**Problem requirements:** Could you set down exactly the lines of the data below, starting at the one that holds "Screen dimensions: 599x359" and ending at the one that holds "Task: Click the plugin", both included, and only those?
/---
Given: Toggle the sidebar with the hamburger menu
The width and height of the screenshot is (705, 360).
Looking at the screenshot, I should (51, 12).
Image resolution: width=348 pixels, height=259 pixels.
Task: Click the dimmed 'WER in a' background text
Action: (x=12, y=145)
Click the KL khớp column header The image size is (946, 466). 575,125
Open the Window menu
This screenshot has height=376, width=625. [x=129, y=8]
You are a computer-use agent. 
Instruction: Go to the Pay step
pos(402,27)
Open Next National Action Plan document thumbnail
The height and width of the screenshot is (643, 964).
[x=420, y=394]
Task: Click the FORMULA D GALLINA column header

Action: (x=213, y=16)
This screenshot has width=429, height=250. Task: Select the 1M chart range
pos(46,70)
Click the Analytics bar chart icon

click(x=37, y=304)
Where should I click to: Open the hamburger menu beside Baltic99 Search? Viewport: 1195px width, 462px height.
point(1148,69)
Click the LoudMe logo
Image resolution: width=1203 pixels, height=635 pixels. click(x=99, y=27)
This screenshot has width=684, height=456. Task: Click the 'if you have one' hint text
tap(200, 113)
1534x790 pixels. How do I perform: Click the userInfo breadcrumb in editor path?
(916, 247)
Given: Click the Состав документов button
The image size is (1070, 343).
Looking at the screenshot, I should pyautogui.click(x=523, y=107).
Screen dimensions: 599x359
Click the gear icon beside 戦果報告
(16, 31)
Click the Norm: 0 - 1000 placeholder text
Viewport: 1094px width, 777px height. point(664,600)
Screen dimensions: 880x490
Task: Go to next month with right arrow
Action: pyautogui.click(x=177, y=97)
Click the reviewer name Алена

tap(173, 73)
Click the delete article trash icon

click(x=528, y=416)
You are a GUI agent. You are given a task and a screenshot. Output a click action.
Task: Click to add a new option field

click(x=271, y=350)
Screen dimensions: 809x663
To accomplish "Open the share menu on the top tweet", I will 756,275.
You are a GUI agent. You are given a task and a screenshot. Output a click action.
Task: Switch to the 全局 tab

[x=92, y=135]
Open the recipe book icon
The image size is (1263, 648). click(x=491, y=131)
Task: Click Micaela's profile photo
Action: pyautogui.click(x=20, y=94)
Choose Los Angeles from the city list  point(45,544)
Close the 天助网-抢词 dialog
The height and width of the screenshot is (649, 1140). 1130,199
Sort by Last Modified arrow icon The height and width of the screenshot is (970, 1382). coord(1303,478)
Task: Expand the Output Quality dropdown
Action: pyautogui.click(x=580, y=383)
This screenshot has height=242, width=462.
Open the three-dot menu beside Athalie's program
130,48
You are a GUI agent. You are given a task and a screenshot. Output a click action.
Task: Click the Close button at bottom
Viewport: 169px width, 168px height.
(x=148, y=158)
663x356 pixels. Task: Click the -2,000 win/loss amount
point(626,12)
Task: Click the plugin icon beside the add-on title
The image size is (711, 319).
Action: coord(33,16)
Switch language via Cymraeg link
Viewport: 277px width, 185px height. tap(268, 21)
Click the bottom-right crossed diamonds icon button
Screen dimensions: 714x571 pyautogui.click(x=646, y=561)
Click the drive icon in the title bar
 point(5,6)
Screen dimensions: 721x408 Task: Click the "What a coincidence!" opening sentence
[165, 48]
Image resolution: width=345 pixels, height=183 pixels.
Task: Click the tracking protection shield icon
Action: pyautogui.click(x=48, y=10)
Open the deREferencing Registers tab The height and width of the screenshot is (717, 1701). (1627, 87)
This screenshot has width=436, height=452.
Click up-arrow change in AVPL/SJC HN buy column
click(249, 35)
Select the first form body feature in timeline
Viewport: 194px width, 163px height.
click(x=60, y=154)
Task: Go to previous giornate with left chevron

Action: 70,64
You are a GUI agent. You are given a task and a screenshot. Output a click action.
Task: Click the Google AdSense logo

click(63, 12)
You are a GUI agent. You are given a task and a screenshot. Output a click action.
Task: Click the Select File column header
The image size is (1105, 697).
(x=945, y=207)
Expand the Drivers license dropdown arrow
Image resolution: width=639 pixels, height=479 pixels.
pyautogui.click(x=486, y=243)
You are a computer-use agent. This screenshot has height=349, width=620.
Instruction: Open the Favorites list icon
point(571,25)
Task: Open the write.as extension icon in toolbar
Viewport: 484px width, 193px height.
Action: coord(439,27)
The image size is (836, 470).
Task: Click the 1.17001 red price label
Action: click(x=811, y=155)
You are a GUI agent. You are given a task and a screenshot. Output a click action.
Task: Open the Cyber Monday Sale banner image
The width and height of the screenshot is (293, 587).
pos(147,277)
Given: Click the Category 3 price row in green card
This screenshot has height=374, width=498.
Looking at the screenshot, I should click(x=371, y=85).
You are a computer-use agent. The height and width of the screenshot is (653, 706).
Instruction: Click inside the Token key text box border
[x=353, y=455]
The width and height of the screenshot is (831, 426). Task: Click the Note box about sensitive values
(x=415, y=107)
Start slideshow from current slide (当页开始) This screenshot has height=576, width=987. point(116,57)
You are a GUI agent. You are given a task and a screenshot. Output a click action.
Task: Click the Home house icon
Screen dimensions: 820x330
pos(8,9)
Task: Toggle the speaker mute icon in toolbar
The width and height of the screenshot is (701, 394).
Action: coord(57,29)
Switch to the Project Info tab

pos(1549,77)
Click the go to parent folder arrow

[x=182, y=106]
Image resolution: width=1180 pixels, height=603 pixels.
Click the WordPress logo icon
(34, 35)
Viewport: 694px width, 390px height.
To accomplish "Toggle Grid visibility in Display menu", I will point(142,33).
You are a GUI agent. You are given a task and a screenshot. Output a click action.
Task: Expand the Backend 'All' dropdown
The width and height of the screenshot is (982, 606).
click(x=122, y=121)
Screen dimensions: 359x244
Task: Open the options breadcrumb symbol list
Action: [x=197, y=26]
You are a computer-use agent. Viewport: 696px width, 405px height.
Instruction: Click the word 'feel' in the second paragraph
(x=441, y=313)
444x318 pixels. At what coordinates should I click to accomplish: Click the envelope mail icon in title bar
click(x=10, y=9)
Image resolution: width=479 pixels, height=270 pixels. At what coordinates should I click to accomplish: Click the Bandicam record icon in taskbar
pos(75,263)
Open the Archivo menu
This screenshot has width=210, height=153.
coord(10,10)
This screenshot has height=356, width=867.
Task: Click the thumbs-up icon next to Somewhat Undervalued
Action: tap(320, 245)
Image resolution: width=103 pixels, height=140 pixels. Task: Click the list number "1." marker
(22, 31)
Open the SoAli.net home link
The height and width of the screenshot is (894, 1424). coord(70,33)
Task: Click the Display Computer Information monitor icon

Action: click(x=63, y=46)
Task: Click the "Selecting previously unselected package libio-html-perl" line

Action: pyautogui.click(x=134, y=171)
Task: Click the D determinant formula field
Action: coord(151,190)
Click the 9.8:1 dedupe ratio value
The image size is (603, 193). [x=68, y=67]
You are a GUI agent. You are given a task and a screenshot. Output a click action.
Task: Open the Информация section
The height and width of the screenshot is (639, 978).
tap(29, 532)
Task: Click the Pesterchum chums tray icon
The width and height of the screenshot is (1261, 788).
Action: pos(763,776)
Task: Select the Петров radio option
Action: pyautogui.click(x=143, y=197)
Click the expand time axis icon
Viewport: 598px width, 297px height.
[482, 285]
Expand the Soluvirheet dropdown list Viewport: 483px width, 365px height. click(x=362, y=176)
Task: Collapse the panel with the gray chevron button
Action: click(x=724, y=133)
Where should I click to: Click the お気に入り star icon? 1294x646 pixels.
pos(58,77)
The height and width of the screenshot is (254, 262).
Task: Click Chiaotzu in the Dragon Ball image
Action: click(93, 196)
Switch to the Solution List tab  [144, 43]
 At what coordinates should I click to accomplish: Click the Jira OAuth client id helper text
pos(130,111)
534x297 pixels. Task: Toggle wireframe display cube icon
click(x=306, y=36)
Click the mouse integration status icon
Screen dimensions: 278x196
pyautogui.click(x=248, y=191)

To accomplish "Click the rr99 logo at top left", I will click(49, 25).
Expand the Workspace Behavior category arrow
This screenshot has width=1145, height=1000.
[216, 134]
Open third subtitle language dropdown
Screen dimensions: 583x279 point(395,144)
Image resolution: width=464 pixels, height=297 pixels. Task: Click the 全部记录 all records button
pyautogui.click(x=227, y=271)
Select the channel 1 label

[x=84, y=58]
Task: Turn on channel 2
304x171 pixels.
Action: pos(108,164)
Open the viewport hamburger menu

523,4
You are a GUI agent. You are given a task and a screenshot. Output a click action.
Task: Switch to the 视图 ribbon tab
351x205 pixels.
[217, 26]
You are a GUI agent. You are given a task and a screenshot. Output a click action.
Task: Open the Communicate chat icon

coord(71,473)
\---
**Response area:**
Screen dimensions: 599x359
Click the gear icon beside 戦果報告
(16, 31)
Click the Norm: 0 - 1000 placeholder text
Viewport: 1094px width, 777px height. point(664,600)
Screen dimensions: 880x490
Task: Go to next month with right arrow
Action: pyautogui.click(x=177, y=97)
Click the reviewer name Алена

tap(173, 73)
Click the delete article trash icon

click(x=528, y=416)
You are a GUI agent. You are given a task and a screenshot. Output a click action.
Task: Click to add a new option field

click(x=271, y=350)
Screen dimensions: 809x663
To accomplish "Open the share menu on the top tweet", I will 756,275.
You are a GUI agent. You are given a task and a screenshot. Output a click action.
Task: Switch to the 全局 tab

[x=92, y=135]
Open the recipe book icon
The image size is (1263, 648). click(x=491, y=131)
Task: Click Micaela's profile photo
Action: pyautogui.click(x=20, y=94)
Choose Los Angeles from the city list  point(45,544)
Close the 天助网-抢词 dialog
The height and width of the screenshot is (649, 1140). 1130,199
Sort by Last Modified arrow icon The height and width of the screenshot is (970, 1382). coord(1303,478)
Task: Expand the Output Quality dropdown
Action: pyautogui.click(x=580, y=383)
This screenshot has height=242, width=462.
Open the three-dot menu beside Athalie's program
130,48
You are a GUI agent. You are given a task and a screenshot. Output a click action.
Task: Click the Close button at bottom
Viewport: 169px width, 168px height.
(x=148, y=158)
663x356 pixels. Task: Click the -2,000 win/loss amount
point(626,12)
Task: Click the plugin icon beside the add-on title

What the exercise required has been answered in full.